Melihat fakta sejarah diatas, maka secara tidak langsung para santri di Indonesia telah menerima wasiat dari para pejuang
untuk terus memperjuangkan keutuhan Republik Indonesia. Mesejahterakan masyarakatnya serta berupaya menjadikan
negara ini menjadi negara yang ‘baldatun toyyibatun wa rabbun ghafur’.
Dengan demikian berkiprahnya santri dalam dunia politik, baik politik elektoral (praktis) maupun politik non
elektoral adalah merupakan sebuah keniscayaan. Bahkan fardu ‘ain, menurut hemat saya. Ini tidak boleh diragukan. Santri
pasti kompeten. Hal ini bisa kita lihat dari pola pendidikan yang diajarkan di pesantren. Pendidikan di pesantren tidak hanya
mendidik para santri untuk cerdas secara intelektual dengan memahami berbagai disiplin ilmu pengetahuan.
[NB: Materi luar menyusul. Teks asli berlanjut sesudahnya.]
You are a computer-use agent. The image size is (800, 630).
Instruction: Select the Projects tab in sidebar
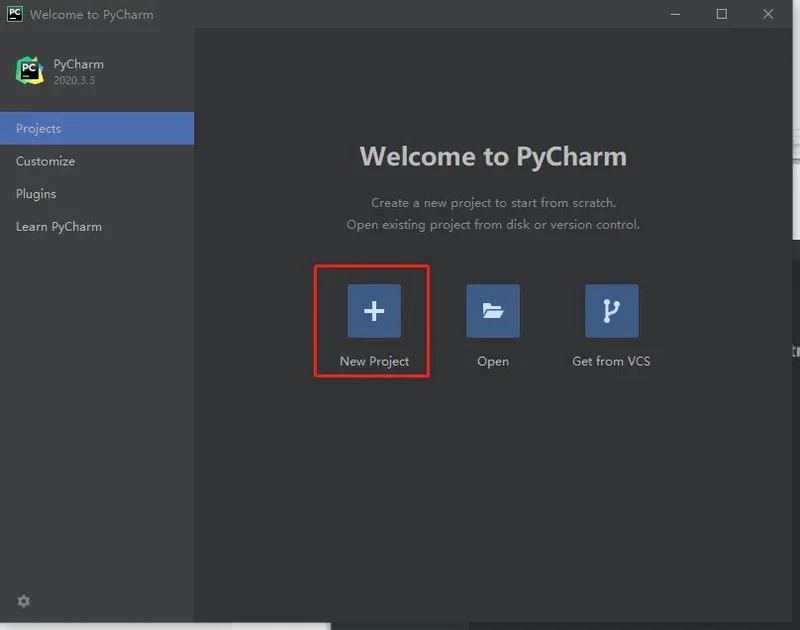pos(97,128)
Baik itu
pengetahuan agama maupun IPTEK. Di pesantren santri juga dilatih bagaimana ia mempunyai kecerdasan emosi yang baik
ketika nantinya pulang kemasyarakat. Selain itu, yang juga tak kalah penting adalah, santri juga dilatih untuk cerdas dalam
hal spiritual. Artinya, konsep berkehidupan yang ‘hablumminallah’ dan ‘hablumminannas’ santri sudah punya. Tinggal
bagaimana mengaplikasikan kecerdasan ilmu pengetahuannya ke dalam kedua konsep tersebut.
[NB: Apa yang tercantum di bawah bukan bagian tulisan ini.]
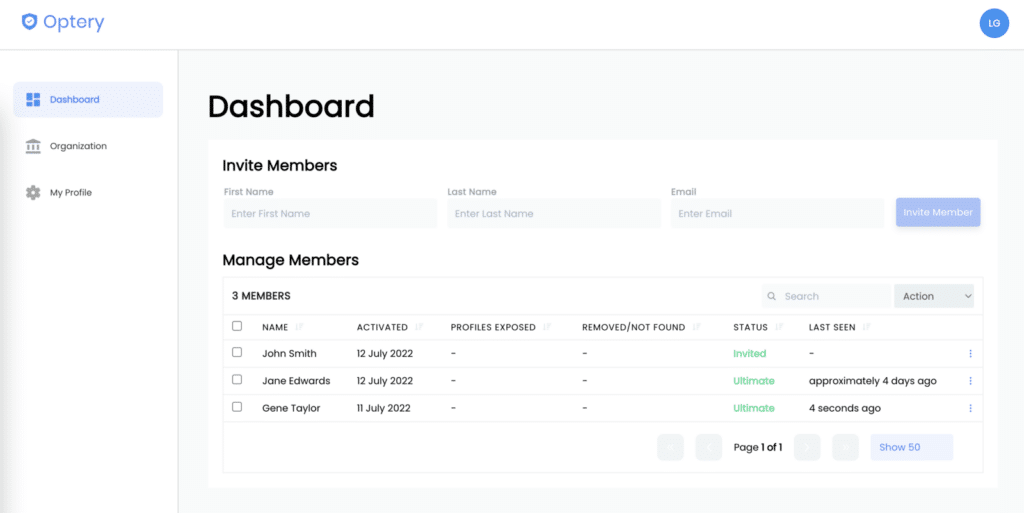Click the My Profile gear icon
This screenshot has width=1024, height=513.
(x=33, y=193)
Dalam beberapa kesempatan, penulis sering mendengar orasi politik KH. Mohammad Shalahuddin A. Warits
(masyarakat banyak mengenal beliau dengan panggilan Ra Mamak) beliau sering berujar bahwa “Politik itu comberan,
tugas kita adalah membersihkan kanal-kanalnya.” Artinya, kita tidak bisa menafikan bahwa (peristiwa) politik itu memang
tidak selamanya akan dipandang baik, maupun buruk. Bahkan masyarakat kita (termasuk sebagian santri) tidak sedikit yang
menyatakan ‘alergi’ terhadap politik. Karena (mungkin) sudah sedemikian keruhnya permainan para politisi di dunia
politik. Oleh karena itu, tugas santri sebagai politisi adalah membersihkan kanal-kanal politik itu agar genangan comberan
tidak semakin tercemari oleh berbagai macam kotoran-kotoran politik kepentingan. Dengan kata lain, tujuan utama dari
peran santri dalam dunia politik itu adalah kemaslahatan masyarakat dan bangsa. Bukan sebaliknya, santri malah dijadikan
kendaraan politisi untuk kepentingan politik yang justru berpotensi merusak terhadap bangsa dan negara.
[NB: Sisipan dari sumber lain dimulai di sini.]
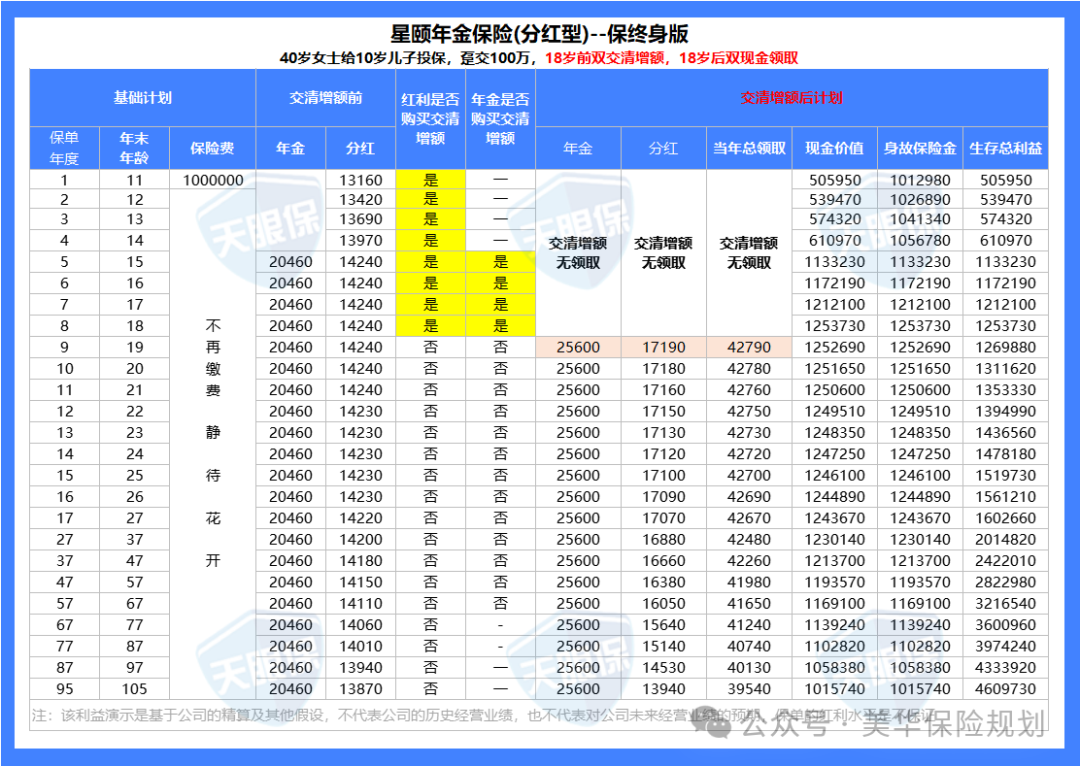Select the orange highlighted 42790 cell
1080x766 pixels.
749,348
Pada tanggal 21 Januari 2018, KH. Imam Jazuli, Lc. MA, pengasuh pondok pesantren Bina Insan Mulia di Cirebon
bahkan sampai mendirikan sekolah politik yang dibuka khusus para calon-calon legislator yang merupakan santri senior
(alumni) yang telah berkiprah di masyarakat. Titik tekan materi pembelajarannya adalah memberikan kesadaran spiritual,
pembekalan pengetahuan mengenai peta pertarungan politik sekaligus membekali skill dalam mengelola diri secara
branding dan psikologis, sekaligus mempelajari strategi pemenangan yang efektif dan jitu.
Menurut penulis upaya ini merupakan sebuah langkah yang konkrit, mengingat realita yang terjadi selama ini, pesantren
sekaligus dengan para santrinya seolah-olah hanya sekadar dijadikan sebagai pendulang suara setiap lima tahun sekali.
Kritikan-kritikan dan aspirasinya nyaris tidak didengarkan.
Dengan demikian, untuk mewujudkan cita-cita perjuangan para santri terdahulu dalam rangka memajukan bangsa
dan negara Indonesia ini. Santri sudah seharusnya menjadi bagian dari sistem politik negara. Jadikan politik sebagai
instrument untuk memperjuangkan kemaslahatan masyarakat dan bangsa.